▶ TASK REQUIREMENTS
Nothing in the records may be altered. Repeat them in full.

(Stored records)
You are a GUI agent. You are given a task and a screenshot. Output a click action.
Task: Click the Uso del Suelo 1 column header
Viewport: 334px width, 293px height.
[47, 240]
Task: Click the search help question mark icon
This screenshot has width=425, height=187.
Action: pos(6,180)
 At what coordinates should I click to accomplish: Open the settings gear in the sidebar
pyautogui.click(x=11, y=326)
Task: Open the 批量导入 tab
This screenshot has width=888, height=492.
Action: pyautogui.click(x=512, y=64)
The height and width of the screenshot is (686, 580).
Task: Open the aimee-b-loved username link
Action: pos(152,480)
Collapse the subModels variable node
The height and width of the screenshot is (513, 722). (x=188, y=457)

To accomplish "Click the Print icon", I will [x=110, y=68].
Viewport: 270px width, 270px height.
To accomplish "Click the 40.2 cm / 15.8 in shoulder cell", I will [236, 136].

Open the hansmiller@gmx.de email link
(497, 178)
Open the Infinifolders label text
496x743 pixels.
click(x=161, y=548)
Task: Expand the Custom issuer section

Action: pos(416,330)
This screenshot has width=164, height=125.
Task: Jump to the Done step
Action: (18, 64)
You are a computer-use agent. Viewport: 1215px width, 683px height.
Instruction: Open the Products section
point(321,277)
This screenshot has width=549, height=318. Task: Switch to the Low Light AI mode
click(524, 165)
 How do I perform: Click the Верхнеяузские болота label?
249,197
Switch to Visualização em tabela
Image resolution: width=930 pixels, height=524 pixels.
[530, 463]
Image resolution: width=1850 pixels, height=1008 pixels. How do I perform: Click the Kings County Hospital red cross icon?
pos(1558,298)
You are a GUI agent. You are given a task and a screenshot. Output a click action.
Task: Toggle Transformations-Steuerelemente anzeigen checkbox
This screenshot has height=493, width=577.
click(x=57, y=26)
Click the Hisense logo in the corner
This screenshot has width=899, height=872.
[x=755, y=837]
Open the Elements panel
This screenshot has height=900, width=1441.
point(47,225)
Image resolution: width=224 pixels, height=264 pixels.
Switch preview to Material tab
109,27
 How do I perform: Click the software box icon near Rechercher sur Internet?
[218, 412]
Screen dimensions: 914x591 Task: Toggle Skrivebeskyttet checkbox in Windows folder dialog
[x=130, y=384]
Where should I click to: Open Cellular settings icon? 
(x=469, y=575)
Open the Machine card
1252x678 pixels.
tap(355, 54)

▶ RESULT FOR THIS EXERCISE
You are a GUI agent. You are given a task and a screenshot. Output a click action.
Task: Click the Uso del Suelo 1 column header
Viewport: 334px width, 293px height.
[47, 240]
Task: Click the search help question mark icon
This screenshot has width=425, height=187.
Action: pos(6,180)
 At what coordinates should I click to accomplish: Open the settings gear in the sidebar
pyautogui.click(x=11, y=326)
Task: Open the 批量导入 tab
This screenshot has width=888, height=492.
Action: pyautogui.click(x=512, y=64)
The height and width of the screenshot is (686, 580).
Task: Open the aimee-b-loved username link
Action: pos(152,480)
Collapse the subModels variable node
The height and width of the screenshot is (513, 722). (x=188, y=457)

To accomplish "Click the Print icon", I will [x=110, y=68].
Viewport: 270px width, 270px height.
To accomplish "Click the 40.2 cm / 15.8 in shoulder cell", I will [236, 136].

Open the hansmiller@gmx.de email link
(497, 178)
Open the Infinifolders label text
496x743 pixels.
click(x=161, y=548)
Task: Expand the Custom issuer section

Action: pos(416,330)
This screenshot has width=164, height=125.
Task: Jump to the Done step
Action: (18, 64)
You are a computer-use agent. Viewport: 1215px width, 683px height.
Instruction: Open the Products section
point(321,277)
This screenshot has width=549, height=318. Task: Switch to the Low Light AI mode
click(524, 165)
 How do I perform: Click the Верхнеяузские болота label?
249,197
Switch to Visualização em tabela
Image resolution: width=930 pixels, height=524 pixels.
[530, 463]
Image resolution: width=1850 pixels, height=1008 pixels. How do I perform: Click the Kings County Hospital red cross icon?
pos(1558,298)
You are a GUI agent. You are given a task and a screenshot. Output a click action.
Task: Toggle Transformations-Steuerelemente anzeigen checkbox
This screenshot has height=493, width=577.
click(x=57, y=26)
Click the Hisense logo in the corner
This screenshot has width=899, height=872.
[x=755, y=837]
Open the Elements panel
This screenshot has height=900, width=1441.
point(47,225)
Image resolution: width=224 pixels, height=264 pixels.
Switch preview to Material tab
109,27
 How do I perform: Click the software box icon near Rechercher sur Internet?
[218, 412]
Screen dimensions: 914x591 Task: Toggle Skrivebeskyttet checkbox in Windows folder dialog
[x=130, y=384]
Where should I click to: Open Cellular settings icon? 
(x=469, y=575)
Open the Machine card
1252x678 pixels.
tap(355, 54)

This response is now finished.